When working with APIs, an ‘API token’ or ‘key’ is often required to use the API. If you are working with these files locally this is not an issue, as long as your machine is secure. However, if you are using a version control system like git (which you should be doing) and you push to a public repository, its no longer a good idea to store API keys in your source code files as they can be seen by anybody.

I came across this issue when working on urban-enigma, which is machine learning project which trys to predict the location where a picture was taken. It is trained on Instagram pictures that are geotagged.
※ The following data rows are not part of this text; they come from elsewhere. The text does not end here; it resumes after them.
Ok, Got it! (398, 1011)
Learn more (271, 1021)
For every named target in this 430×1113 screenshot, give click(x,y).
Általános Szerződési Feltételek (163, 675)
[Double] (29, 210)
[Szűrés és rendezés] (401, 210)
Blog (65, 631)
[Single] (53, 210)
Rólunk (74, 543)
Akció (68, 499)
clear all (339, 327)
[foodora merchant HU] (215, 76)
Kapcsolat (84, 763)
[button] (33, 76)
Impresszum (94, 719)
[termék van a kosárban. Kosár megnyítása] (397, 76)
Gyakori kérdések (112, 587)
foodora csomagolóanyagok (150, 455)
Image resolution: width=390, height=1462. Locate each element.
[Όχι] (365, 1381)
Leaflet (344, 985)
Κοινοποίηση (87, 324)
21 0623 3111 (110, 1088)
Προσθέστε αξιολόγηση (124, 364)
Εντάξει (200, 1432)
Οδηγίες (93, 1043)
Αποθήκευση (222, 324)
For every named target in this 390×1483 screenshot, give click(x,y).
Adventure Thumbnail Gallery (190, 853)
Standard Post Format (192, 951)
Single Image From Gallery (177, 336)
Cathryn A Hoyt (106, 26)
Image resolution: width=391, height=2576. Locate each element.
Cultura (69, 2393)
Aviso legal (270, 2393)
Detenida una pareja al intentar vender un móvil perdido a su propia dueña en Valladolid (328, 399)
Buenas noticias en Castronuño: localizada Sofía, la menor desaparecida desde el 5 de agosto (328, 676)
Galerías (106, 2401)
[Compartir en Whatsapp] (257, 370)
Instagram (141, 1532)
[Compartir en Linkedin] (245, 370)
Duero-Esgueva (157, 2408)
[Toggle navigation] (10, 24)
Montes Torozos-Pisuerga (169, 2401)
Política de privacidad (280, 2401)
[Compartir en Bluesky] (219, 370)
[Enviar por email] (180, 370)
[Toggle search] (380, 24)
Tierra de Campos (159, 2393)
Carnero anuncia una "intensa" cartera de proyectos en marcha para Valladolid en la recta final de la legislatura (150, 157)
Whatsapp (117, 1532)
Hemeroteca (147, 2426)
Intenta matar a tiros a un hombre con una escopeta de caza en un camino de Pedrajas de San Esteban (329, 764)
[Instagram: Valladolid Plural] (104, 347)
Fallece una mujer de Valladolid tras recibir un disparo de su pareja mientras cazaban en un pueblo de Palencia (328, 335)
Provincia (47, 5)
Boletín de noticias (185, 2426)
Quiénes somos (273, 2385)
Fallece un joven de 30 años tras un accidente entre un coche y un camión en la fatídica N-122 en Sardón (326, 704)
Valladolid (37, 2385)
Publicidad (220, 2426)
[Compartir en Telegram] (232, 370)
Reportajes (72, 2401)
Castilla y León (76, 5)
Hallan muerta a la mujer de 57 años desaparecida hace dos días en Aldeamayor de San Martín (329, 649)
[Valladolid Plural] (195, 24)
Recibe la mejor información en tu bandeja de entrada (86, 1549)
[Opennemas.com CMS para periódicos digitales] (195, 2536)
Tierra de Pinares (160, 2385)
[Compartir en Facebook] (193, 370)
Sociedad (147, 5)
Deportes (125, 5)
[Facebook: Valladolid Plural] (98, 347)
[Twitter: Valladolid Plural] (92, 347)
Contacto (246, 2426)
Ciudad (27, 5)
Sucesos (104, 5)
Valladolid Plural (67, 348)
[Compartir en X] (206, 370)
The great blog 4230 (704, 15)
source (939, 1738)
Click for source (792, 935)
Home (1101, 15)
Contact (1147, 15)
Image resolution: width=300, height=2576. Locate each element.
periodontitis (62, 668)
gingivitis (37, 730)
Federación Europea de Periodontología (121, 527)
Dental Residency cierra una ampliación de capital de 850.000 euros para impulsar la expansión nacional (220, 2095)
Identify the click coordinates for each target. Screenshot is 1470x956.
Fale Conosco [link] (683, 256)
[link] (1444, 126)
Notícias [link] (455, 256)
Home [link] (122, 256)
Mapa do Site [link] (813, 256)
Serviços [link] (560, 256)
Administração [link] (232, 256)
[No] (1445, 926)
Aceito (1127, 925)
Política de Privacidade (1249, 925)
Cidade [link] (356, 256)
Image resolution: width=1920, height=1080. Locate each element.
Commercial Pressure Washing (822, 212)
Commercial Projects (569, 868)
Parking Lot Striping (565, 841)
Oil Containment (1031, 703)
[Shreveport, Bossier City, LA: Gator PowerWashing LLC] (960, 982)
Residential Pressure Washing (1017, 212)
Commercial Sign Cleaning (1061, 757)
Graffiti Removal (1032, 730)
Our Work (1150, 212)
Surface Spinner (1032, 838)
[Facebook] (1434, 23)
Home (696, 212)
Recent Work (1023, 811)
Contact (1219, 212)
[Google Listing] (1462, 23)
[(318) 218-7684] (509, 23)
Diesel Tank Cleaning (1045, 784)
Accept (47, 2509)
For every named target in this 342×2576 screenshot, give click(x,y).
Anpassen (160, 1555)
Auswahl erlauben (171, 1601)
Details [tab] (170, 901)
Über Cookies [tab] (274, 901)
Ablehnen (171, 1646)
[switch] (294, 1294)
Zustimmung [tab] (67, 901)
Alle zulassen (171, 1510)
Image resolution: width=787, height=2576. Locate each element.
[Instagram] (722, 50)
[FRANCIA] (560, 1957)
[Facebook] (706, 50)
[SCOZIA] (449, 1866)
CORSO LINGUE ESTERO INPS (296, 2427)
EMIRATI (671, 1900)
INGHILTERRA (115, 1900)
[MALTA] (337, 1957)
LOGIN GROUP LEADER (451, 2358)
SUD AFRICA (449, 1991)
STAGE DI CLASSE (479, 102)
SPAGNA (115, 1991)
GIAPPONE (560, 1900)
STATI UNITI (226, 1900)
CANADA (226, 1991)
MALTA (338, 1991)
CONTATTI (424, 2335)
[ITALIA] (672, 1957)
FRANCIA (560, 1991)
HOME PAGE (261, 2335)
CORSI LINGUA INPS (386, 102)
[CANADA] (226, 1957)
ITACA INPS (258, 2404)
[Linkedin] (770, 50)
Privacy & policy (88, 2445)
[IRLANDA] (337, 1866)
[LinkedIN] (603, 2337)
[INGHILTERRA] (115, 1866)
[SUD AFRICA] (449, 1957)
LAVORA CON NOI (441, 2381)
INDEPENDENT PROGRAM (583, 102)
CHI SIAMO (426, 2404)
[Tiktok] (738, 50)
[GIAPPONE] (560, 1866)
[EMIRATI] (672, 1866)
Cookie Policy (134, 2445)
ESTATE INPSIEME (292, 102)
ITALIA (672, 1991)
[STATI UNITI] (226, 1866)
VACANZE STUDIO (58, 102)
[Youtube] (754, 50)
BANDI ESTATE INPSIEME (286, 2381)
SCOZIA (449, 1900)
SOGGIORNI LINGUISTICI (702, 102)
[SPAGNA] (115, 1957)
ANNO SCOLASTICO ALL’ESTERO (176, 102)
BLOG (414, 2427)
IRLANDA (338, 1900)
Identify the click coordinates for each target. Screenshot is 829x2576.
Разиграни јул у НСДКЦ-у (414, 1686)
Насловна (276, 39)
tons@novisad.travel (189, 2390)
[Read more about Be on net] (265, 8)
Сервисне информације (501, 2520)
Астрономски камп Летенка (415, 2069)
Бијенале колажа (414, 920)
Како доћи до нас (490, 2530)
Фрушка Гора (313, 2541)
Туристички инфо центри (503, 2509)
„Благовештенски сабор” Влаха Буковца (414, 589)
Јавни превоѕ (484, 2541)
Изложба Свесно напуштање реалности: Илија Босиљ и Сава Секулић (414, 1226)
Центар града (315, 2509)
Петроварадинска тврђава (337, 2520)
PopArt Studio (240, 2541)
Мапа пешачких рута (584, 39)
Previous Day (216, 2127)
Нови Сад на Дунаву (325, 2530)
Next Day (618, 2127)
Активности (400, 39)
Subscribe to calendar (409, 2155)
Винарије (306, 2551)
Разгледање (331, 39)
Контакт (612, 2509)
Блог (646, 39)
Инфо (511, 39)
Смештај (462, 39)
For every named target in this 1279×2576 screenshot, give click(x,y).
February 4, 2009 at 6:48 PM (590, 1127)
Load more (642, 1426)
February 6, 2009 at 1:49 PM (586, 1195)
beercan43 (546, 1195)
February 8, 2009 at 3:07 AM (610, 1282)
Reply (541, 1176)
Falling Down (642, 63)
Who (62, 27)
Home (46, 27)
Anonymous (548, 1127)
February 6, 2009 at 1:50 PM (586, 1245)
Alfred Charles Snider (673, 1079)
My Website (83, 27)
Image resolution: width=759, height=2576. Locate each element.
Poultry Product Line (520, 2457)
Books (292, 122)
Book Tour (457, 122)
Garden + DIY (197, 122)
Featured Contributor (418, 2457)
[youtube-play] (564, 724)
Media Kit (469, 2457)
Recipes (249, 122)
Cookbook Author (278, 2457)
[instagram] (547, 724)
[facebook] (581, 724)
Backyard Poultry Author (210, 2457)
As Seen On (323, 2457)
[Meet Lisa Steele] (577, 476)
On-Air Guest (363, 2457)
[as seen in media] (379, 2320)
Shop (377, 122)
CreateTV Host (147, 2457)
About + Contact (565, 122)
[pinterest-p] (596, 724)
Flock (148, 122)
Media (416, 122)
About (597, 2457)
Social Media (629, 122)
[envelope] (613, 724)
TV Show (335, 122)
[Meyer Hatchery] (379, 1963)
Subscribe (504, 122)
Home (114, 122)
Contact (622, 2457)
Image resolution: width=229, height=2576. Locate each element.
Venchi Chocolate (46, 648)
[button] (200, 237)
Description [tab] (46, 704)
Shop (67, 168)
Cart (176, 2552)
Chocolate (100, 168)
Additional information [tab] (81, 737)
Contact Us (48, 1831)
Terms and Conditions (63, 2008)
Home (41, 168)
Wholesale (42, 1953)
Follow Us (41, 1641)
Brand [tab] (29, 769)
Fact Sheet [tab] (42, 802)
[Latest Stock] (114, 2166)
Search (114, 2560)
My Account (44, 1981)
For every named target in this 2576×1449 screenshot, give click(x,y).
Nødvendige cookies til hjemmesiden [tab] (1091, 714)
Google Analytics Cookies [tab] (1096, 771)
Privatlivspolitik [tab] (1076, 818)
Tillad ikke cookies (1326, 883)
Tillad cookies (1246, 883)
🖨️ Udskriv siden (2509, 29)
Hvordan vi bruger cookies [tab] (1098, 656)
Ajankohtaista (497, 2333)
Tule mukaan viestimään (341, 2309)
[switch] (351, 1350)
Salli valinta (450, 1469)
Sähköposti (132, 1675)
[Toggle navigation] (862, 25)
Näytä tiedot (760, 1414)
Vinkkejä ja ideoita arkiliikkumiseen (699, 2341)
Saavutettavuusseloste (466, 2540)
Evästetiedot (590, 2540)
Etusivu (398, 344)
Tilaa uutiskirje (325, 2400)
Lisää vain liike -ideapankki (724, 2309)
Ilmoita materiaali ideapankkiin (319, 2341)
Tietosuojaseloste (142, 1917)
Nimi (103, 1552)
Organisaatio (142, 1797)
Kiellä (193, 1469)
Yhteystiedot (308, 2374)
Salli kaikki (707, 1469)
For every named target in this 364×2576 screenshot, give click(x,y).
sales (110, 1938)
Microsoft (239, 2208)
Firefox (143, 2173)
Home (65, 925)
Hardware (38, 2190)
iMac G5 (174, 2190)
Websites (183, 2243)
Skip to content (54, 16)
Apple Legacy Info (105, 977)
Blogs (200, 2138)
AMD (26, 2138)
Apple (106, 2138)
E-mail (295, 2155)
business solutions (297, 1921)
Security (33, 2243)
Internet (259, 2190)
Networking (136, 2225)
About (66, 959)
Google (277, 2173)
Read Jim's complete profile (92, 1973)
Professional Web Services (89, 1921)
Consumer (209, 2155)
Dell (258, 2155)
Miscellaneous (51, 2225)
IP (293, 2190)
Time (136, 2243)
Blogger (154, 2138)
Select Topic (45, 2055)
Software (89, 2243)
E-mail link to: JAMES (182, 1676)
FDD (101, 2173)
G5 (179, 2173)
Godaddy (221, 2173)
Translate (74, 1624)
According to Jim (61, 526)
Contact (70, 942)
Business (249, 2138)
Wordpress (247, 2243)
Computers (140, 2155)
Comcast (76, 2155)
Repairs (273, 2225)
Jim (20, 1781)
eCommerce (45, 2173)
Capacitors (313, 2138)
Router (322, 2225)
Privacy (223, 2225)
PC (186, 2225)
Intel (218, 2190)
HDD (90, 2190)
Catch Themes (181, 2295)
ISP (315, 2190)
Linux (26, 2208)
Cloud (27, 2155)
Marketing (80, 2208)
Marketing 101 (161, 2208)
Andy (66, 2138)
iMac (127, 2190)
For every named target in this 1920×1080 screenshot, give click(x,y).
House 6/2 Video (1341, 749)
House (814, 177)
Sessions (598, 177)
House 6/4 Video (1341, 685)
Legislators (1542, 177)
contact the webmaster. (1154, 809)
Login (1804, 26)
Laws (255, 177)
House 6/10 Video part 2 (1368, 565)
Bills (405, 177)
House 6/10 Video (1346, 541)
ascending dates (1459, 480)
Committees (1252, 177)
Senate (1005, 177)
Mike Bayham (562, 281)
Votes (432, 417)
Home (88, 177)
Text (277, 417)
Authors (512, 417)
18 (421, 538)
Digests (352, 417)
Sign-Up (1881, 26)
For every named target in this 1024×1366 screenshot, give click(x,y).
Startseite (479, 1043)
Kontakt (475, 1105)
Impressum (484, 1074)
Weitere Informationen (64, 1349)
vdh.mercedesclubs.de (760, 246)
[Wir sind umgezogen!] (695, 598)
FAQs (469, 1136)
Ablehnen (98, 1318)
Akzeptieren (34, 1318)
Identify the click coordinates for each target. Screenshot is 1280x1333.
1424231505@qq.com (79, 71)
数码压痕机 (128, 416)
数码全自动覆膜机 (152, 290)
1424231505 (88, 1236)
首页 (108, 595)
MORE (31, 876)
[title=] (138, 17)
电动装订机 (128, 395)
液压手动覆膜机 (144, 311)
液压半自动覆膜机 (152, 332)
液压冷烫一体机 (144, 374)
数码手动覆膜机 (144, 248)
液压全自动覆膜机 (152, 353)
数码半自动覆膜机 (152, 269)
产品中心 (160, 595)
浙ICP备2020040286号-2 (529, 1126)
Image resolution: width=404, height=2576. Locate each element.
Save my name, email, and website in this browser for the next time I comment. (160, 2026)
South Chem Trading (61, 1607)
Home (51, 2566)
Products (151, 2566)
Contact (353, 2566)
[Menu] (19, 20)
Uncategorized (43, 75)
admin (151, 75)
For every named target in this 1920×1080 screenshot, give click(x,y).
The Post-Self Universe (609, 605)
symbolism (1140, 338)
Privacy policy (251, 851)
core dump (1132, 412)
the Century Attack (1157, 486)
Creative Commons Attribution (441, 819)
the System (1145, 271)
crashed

I realised that I did not want to store my secret API keys on a public repository, so enivronment variables came to the rescue.

According to Wikipedia:

An environment variable is a dynamic-named value that can affect the way running processes will behave on a computer.

You can think of it as a variable that can be accessed by any program that is in that environment. So how do you set these environment variables?


Using environment variables in Windows is easy on the command line.

> setx FOO=BAR
> echo %FOO%

So to set the variables use setx and if you want to recall the variable, remember to wrap it in percentage signs, like %EXAMPLEVARIABLE%.

Linux and OS X

Setting environment variables in Linux and OS X is also done on the command line.

$ export FOO=BAR
$ echo $FOO

Setting variables is done with export VARNAME=VAR_VALUE and they can be recalled on the prompt with just $VARNMAME, no need for the percentages when using bash.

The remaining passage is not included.